First of all, the ERR trap function was printing the source, where errorexit was defined.
If you pass $BASH_SOURCE as part of the code called as trap handler, then you could capture the file, where the error occurs.
With the fix, it’ll print that the erroneous file is /home/user/.local/share/JetBrains/Toolbox/apps/IDEA-U/ch-3/222.3345.16.plugins/bashsupport-pro/bashdb/5.0/share/bashdb/lib/hook.sh, which is part of bashdb.
The exit code of shopt is non-zero if nullglob isn’t set, which then triggers your ERR trap, which then terminates the script.
This could be fixed in bashdb itself, but there are more than a few lines like this.
Changes to upstream bashdb would take a while and have to be made carefully.

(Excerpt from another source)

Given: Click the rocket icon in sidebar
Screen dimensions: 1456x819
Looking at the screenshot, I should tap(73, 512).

I’m not sure yet if I’ll do that.
I recommend the following changes to ignore errors, which are part of the bashdb sources.
Does this work for you?
#!/bin/bash
errorexit() {
local file="$1"
local line="$2"
local error="$3"
echo "$file: Error $error on line $line" >&2
trap ERR
if [[ "$file" != *'/bashdb/'* ]]; then exit 1; fi
}
trap 'errorexit ${BASH_SOURCE[0]} $LINENO $?' ERR
I have found same behavior when I have tried to debug script where short and long arguments could be used in same time. Before my first test case I was able to see arguments in debugger when my command startet with -a followed by start, but after I have change first argument to --action start , even after reverting to -a start, bash support pro keep calling script with – at the beginning. Deleting and creating new configuration doesn’t help to reset plugin.
P.S.
I am running debugger from Intellij not PHPStorm
P.S.S
Now I have reinstalled a plugin, but problem still exists.
@Matiako Could you post the complete command line, which is used to launch the debugger? That’s the command line, which contains the -- argument your script doesn’t like.

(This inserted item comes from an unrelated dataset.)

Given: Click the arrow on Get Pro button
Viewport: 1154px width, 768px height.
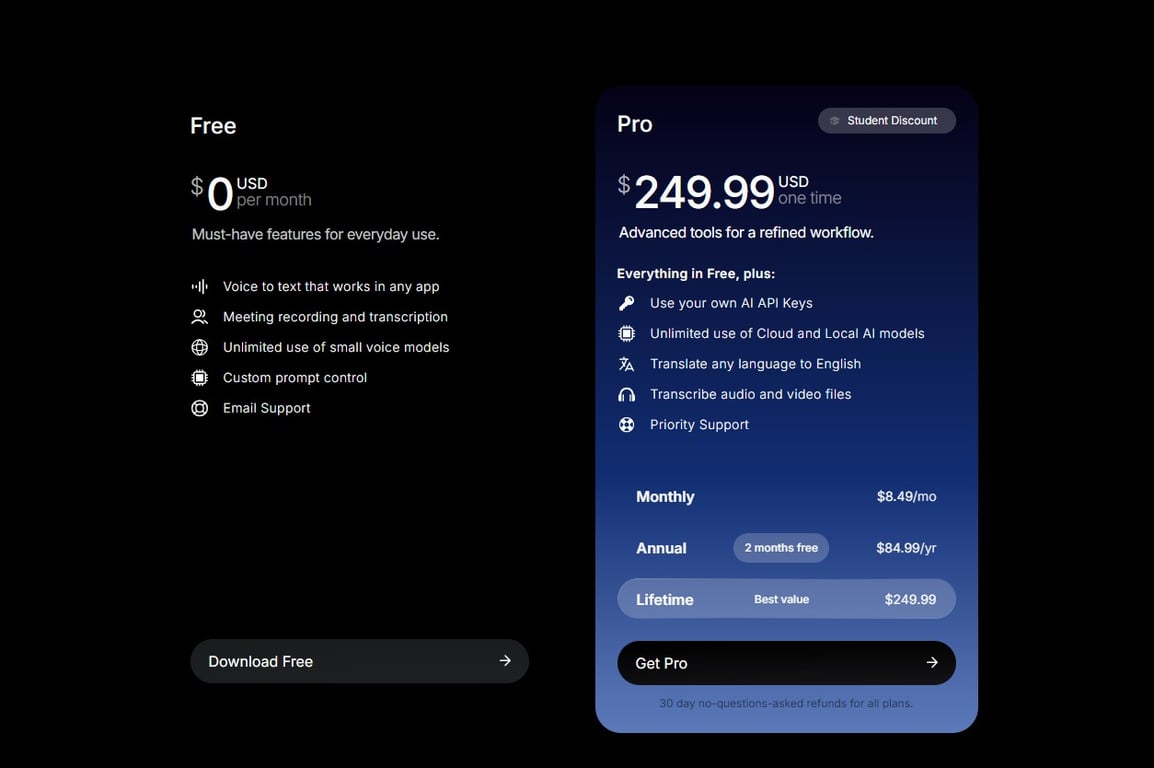Looking at the screenshot, I should click(932, 663).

Could you also post a screenshot of the run configuration settings, please?
In general, -- is passed to the Bash debugger to tell it that all following arguments are for the debugged script and not for the debugger itself.
@Matiako Thanks!
Could you describe what exactly is wrong when you launch the script with the debugger? A screenshot of the debugger panel or something similar may help me to debug this. So far I wasn’t able to reproduce it.
Are there problems with a TRAP handler as discussed in the thread above? If that’s the case, did the workaround posted above help?
Or is this about a literal -- passed as an argument to your script? In this case it may be an issue with WSL or the WSL integration. In general Bash 5 works best for debugging, but I suppose that Oracle Linux doesn’t provide it.